Records of text and the elements it points to:
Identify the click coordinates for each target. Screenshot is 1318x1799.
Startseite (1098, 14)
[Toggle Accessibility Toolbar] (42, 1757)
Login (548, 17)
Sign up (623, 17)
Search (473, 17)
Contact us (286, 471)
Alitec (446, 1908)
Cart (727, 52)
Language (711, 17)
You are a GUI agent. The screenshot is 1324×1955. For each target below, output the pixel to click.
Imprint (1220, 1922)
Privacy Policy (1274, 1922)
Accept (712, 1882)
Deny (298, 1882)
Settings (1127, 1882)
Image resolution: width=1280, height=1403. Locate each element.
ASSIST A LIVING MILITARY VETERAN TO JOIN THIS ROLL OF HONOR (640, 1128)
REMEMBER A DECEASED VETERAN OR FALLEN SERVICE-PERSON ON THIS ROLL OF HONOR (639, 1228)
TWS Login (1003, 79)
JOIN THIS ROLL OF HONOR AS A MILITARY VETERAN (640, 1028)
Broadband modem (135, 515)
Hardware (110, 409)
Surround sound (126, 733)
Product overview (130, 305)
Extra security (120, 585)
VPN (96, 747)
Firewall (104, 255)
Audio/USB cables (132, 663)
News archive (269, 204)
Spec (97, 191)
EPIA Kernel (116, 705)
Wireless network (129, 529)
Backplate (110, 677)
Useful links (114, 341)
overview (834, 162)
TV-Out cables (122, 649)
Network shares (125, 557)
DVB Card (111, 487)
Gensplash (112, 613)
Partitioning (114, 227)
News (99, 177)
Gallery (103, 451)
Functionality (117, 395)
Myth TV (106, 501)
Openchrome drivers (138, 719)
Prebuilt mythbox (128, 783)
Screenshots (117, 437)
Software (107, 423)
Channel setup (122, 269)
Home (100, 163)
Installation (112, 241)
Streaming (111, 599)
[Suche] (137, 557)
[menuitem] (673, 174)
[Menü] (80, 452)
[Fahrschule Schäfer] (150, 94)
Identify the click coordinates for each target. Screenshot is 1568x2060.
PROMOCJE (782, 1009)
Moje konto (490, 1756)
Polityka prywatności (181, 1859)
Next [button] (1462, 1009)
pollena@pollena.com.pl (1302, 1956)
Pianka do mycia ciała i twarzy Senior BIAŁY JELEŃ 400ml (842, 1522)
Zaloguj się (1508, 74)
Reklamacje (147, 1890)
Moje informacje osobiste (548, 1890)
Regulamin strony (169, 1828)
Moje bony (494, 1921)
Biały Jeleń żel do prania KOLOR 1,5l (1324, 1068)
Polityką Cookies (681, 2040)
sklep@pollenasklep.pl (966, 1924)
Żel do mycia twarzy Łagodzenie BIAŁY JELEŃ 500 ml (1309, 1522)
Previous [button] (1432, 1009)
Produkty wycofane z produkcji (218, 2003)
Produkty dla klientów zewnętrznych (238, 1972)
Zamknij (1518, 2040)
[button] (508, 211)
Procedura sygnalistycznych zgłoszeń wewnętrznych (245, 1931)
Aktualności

What you need to do —
Write out the records word for word, from the first line through the line holding "TV-Out cables (122, 649)", inclusive.

Answer to this exercise —
Identify the click coordinates for each target. Screenshot is 1318x1799.
Startseite (1098, 14)
[Toggle Accessibility Toolbar] (42, 1757)
Login (548, 17)
Sign up (623, 17)
Search (473, 17)
Contact us (286, 471)
Alitec (446, 1908)
Cart (727, 52)
Language (711, 17)
You are a GUI agent. The screenshot is 1324×1955. For each target below, output the pixel to click.
Imprint (1220, 1922)
Privacy Policy (1274, 1922)
Accept (712, 1882)
Deny (298, 1882)
Settings (1127, 1882)
Image resolution: width=1280, height=1403. Locate each element.
ASSIST A LIVING MILITARY VETERAN TO JOIN THIS ROLL OF HONOR (640, 1128)
REMEMBER A DECEASED VETERAN OR FALLEN SERVICE-PERSON ON THIS ROLL OF HONOR (639, 1228)
TWS Login (1003, 79)
JOIN THIS ROLL OF HONOR AS A MILITARY VETERAN (640, 1028)
Broadband modem (135, 515)
Hardware (110, 409)
Surround sound (126, 733)
Product overview (130, 305)
Extra security (120, 585)
VPN (96, 747)
Firewall (104, 255)
Audio/USB cables (132, 663)
News archive (269, 204)
Spec (97, 191)
EPIA Kernel (116, 705)
Wireless network (129, 529)
Backplate (110, 677)
Useful links (114, 341)
overview (834, 162)
TV-Out cables (122, 649)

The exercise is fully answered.